--- START OF DATASET ENTRIES ---

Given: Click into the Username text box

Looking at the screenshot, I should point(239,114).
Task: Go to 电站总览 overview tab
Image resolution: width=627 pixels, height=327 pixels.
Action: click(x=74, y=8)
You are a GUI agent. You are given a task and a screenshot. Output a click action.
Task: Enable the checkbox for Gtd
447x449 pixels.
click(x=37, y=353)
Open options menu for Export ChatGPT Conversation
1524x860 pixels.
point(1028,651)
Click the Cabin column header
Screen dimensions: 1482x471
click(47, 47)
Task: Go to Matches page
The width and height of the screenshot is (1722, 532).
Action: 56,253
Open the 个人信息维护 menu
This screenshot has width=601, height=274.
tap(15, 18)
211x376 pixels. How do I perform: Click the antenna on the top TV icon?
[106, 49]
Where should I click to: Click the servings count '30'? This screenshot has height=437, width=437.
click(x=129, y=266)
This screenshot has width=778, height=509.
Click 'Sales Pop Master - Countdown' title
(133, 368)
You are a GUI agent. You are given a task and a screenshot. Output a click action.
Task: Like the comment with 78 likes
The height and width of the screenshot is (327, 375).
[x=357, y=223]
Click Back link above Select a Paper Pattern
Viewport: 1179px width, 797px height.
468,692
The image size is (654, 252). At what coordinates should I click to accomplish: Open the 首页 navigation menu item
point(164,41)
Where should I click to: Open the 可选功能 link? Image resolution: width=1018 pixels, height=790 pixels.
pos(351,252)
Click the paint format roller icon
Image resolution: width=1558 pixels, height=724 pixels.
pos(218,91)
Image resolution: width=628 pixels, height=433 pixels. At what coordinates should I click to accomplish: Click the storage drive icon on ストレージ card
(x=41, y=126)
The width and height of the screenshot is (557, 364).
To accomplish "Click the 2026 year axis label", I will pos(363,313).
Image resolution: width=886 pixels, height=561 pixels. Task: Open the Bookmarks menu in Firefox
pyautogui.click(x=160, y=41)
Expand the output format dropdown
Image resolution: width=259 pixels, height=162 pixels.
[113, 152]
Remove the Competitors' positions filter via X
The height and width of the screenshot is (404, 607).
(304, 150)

--- END OF DATASET ENTRIES ---

Switch "GUI agent" to "screen assistant" everywhere it occurs in the material above, and write out all of the material again with nothing else changed.

Given: Click into the Username text box

Looking at the screenshot, I should point(239,114).
Task: Go to 电站总览 overview tab
Image resolution: width=627 pixels, height=327 pixels.
Action: click(x=74, y=8)
You are a screen assistant. You are given a task and a screenshot. Output a click action.
Task: Enable the checkbox for Gtd
447x449 pixels.
click(x=37, y=353)
Open options menu for Export ChatGPT Conversation
1524x860 pixels.
point(1028,651)
Click the Cabin column header
Screen dimensions: 1482x471
click(47, 47)
Task: Go to Matches page
The width and height of the screenshot is (1722, 532).
Action: 56,253
Open the 个人信息维护 menu
This screenshot has width=601, height=274.
tap(15, 18)
211x376 pixels. How do I perform: Click the antenna on the top TV icon?
[106, 49]
Where should I click to: Click the servings count '30'? This screenshot has height=437, width=437.
click(x=129, y=266)
This screenshot has width=778, height=509.
Click 'Sales Pop Master - Countdown' title
(133, 368)
You are a screen assistant. You are given a task and a screenshot. Output a click action.
Task: Like the comment with 78 likes
The height and width of the screenshot is (327, 375).
[x=357, y=223]
Click Back link above Select a Paper Pattern
Viewport: 1179px width, 797px height.
468,692
The image size is (654, 252). At what coordinates should I click to accomplish: Open the 首页 navigation menu item
point(164,41)
Where should I click to: Open the 可选功能 link? Image resolution: width=1018 pixels, height=790 pixels.
pos(351,252)
Click the paint format roller icon
Image resolution: width=1558 pixels, height=724 pixels.
pos(218,91)
Image resolution: width=628 pixels, height=433 pixels. At what coordinates should I click to accomplish: Click the storage drive icon on ストレージ card
(x=41, y=126)
The width and height of the screenshot is (557, 364).
To accomplish "Click the 2026 year axis label", I will pos(363,313).
Image resolution: width=886 pixels, height=561 pixels. Task: Open the Bookmarks menu in Firefox
pyautogui.click(x=160, y=41)
Expand the output format dropdown
Image resolution: width=259 pixels, height=162 pixels.
[113, 152]
Remove the Competitors' positions filter via X
The height and width of the screenshot is (404, 607).
(304, 150)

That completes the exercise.